We examined the genetic population structure of the endangered freshwater cyprinid Acheilognathus tabira tabira in the Japanese archipelago, which has only been analyzed in limited sampling in previous studies, based on cytochrome b region of the mitochondrial gene. We confirmed the existence of the same three lineages determined in the previous study, the natural distribution area of Lineage I and II+III were considered to be the Seto Inland Sea and Ise Bay regions, respectively. Furthermore, the Seto Inland Sea region population was divided into five groups inhabiting neighboring water systems using the spatial analysis of molecular variance (SAMOVA). We estimated that populations in the Seto Inland Sea region migrated through a single paleowater system during the last glacial period and were then separated and genetically differentiated due to marine transgression. The Yoshino River system population was estimated to be a non-native population because it belonged to the same group as the Lake Biwa-Yodo River system, which is the only separate water system across the Seto Inland Sea. This study provides new evidence of genetic differentiation in A. t. tabira populations within the Seto Inland Sea region, where genetic differentiation has not been detected in previous studies, corresponding to five different groups by significantly increasing the number of individuals and sites compared with previous studies.
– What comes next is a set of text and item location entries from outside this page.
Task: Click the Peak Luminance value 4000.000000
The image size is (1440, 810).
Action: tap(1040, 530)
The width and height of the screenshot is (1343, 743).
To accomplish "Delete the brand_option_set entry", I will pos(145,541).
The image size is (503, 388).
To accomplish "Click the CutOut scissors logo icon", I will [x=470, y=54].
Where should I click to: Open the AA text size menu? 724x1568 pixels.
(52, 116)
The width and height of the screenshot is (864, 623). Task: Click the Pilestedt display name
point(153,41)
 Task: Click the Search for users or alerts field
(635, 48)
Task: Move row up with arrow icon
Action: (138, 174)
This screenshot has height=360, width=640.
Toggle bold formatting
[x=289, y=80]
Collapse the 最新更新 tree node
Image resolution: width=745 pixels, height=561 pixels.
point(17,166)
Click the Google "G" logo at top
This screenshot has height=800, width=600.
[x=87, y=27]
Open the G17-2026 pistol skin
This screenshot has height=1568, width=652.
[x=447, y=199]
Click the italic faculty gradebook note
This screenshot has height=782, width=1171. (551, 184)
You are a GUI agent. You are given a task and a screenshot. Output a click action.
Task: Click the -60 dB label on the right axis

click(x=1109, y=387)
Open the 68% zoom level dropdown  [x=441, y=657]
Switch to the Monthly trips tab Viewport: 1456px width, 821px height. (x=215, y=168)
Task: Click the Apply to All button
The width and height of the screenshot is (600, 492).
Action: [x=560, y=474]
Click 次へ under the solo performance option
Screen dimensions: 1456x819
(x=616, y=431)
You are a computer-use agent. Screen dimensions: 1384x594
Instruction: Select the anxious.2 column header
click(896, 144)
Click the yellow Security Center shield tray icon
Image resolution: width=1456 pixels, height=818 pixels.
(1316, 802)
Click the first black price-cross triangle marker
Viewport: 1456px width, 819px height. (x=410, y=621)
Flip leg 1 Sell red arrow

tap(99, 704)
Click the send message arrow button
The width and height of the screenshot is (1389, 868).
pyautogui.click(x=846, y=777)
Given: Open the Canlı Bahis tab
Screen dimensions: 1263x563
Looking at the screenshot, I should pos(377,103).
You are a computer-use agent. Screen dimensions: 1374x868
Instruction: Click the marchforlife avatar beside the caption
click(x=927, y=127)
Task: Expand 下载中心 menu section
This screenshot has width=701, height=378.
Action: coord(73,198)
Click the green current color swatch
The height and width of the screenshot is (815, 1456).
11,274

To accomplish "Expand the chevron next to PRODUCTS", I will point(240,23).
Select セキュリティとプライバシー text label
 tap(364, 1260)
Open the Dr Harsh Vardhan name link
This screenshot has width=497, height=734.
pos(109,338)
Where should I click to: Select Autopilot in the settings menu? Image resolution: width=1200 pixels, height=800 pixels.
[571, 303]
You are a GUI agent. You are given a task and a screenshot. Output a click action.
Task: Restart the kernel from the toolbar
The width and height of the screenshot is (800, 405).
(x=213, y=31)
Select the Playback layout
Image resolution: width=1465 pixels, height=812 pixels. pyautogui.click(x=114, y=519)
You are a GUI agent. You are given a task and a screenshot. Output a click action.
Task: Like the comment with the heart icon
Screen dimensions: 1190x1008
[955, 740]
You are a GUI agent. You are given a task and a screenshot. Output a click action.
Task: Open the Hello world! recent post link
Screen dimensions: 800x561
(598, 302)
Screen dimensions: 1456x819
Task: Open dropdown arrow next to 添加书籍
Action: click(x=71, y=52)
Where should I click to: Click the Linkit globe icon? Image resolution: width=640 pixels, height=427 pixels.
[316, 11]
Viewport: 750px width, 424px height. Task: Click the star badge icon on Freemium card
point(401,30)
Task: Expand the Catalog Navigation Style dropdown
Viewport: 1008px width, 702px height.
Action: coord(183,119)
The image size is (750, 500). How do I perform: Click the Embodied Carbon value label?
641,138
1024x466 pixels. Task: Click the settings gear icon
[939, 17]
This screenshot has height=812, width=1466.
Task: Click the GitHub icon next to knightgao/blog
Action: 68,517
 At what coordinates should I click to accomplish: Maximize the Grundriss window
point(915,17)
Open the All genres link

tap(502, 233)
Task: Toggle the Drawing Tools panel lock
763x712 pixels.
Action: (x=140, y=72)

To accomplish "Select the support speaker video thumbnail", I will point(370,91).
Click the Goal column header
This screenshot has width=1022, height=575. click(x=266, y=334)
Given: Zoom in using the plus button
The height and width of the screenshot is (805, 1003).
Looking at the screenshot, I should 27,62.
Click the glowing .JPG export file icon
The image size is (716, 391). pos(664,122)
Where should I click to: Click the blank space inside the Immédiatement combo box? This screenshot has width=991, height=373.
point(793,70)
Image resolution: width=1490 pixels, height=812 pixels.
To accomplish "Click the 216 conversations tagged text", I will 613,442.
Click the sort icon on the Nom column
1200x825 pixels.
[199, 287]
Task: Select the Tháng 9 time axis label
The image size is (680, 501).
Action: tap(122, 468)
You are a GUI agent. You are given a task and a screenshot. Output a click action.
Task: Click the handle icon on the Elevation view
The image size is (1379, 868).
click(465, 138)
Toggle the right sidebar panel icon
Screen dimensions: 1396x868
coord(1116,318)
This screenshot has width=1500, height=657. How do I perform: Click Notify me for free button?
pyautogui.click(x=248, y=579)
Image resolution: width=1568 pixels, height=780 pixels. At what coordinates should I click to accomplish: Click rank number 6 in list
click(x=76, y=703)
Therefore, we propose these five groups as conservation units in the Seto Inland Sea region.

Key words

Artificial introduction, biogeography, conservation, Cytochrome b, SAMOVA

Introduction

The distribution of many freshwater fishes of the Japanese archipelago has been strongly influenced by geomorphic changes such as uplift of mountains (e.g., Watanabe et al. 2017). In particular, western Japan, including the Ise Bay and Seto Inland Sea regions, was significantly affected by mountainous uplift and transgression during the Pleistocene (Ota et al. 2004; Machida et al. 2006). It is known that these geomorphic changes have caused populations of freshwater fish to become fragmented and genetically differentiated within localized areas (Watanabe et al. 2017). Previous phylogeographic and genetic population structure studies of freshwater fishes in these regions suggest that geological events, such as uplift of mountains and marine transgression that influence the distribution of freshwater fishes may differ among species (Kitagawa et al. 2001; Watanabe et al. 2010, 2014; Tominaga et al. 2016, 2020; Nakagawa et al. 2016; Ito et al. 2019; Ito and Koya 2022). Identifying the phylogeographic patterns and genetic population structure of each species inhabiting the same region is an effective approach to identify the factors shaping the genetic diversity of freshwater fish (Avise 2000).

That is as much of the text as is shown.